Friday Five with Michael Kovac

Friday Five with Michael Kovac

In 1988, Michael Kovac founded Kovac Architects – now Kovac Design Studio – and started working on commissions for high end health clubs, commercial spaces, and detailed residences. Aside from architecture he’s also passionate about industrial design and lighting, and is currently directing the studio’s work on a line of lighting for production and a series of furniture pieces that will be available in limited releases. Growing up in an Air Force family in Maine, early travels to Okinawa as a child, and various kinds of aviation have made there marks on Kovac’s work. Eventually his family settled down in Las Vegas and he attended the USC School of Architecture on a Trustee Scholarship. Early on in his architectural career Kovac had the chance to work in the office of modernist Jerrold Lomax, lending another type of influence to his style. These days Michael spends a lot of time outdoors with his wife Karina, as well as mountain biking, standup paddle-boarding, and downhill skiing. They reside in Sycamore House, the firm’s first LEED Platinum project, where their love of nature and sustainable living can flourish. Today Kovac is sharing five of his favorite things with us for Friday Five!

1. Bicycles
Bicycles have always represented independence and exploration to me. They allow me to indulge my curiosity, following faint trails and little-used roads, traveling at a pace that is a sweet spot between walking and zipping along in a car. I hear the sound of babbling brooks and bird song, smell a farmer’s fresh-cut hay, and can stop at a local cafe when the mood strikes. The exertion of climbing and pedaling mile after mile clears and recharges my mind, which is fundamental to my sense of wellness. Bicycles also appeal to my passion for great industrial design, as they combine one of the most efficient modes of transportation with exquisitely shaped carbon frames and gearing mechanisms that would make a watchmaker proud.

2. Water
Water is endlessly fascinating to me with its ever-changing moods, as it morphs from tranquil to tumultuous, luminous and transparent to dark and reflective. Being from coastal Maine, some of my early formative experiences were watching waves crash on the shore, then rushing in and out of fissures between the rocks, recharging small pools that I would crouch next to, observing myriad small creatures going about their lives, unaware of the vastness and power just outside their tiny universe. The smell of the ocean water back home instantly brings back these memories.

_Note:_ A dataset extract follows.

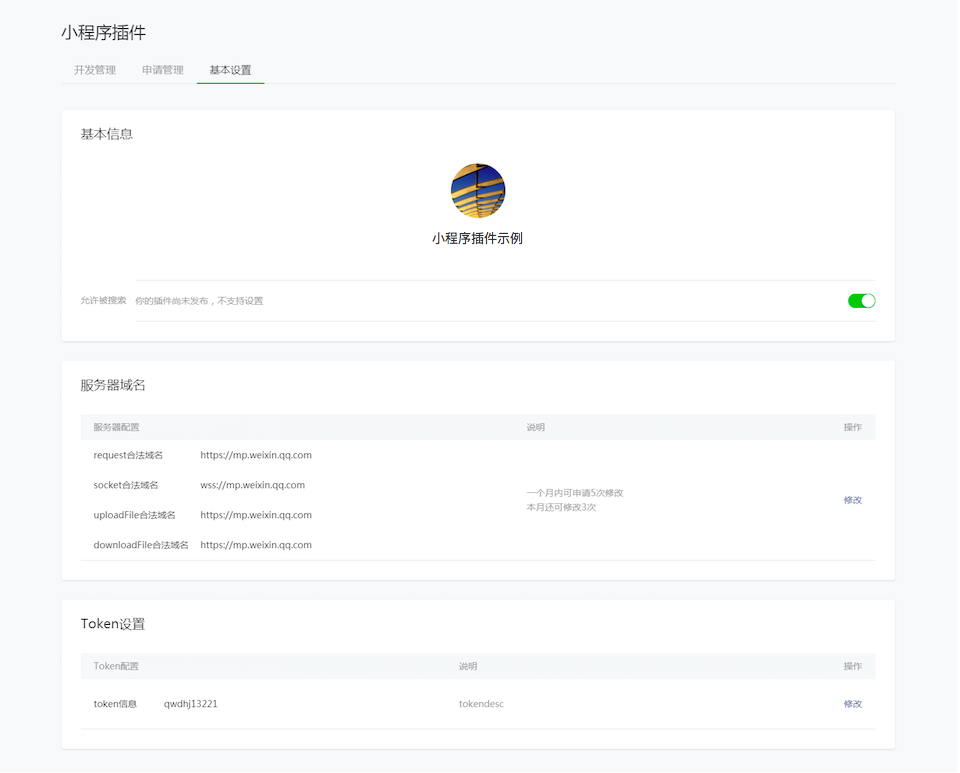Switch to the 开发管理 tab

pos(95,70)

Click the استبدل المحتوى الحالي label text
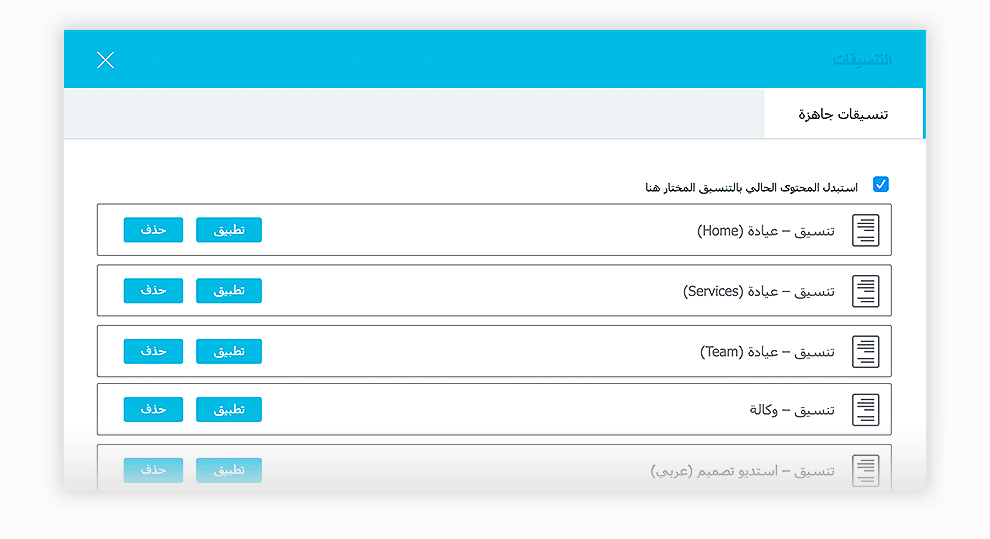tap(751, 187)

A favorite quote of mine on the subject, by the Greek philosopher Heraclitus, is: “No man steps in the same river twice, for it is not the same river and he is not the same man.”

Photo ©Laurian Ghinitoiu

3. Gottfried Böhm’s Pilgrimage Church in Neviges, Germany
One of my earliest profound architectural experiences was a visit to Gottfried Böhm’s Pilgrimage Church in Neviges, Germany. This design reflects many of the themes that still resonate with my firm’s work today: sequence, anticipation, compression/expansion, manipulation of scale, organic forms, and most of all, masterful control of both natural and artificial light.

4. Biomimicry
Nature has been refining and perfecting plants and animals for millions of years, and in this process waste and inefficiency are not tolerated. Out of necessity form follows function, often with more beautiful results than anything humans can create. What better place to look for solutions for today’s challenges?

5. Science Fiction
As a teenager, I spent innumerable hours reading the masters of science fiction – liberating my mind from the restrictions of our known reality, open to all possibilities, and speculating on what the future of technology would have to offer. The cover art of these books was often as inspiring as the tales within, and the movie poster for 2001: A Space Odyssey left more of an indelible impression on me than virtually any painting hanging in a museum possibly could have at the time.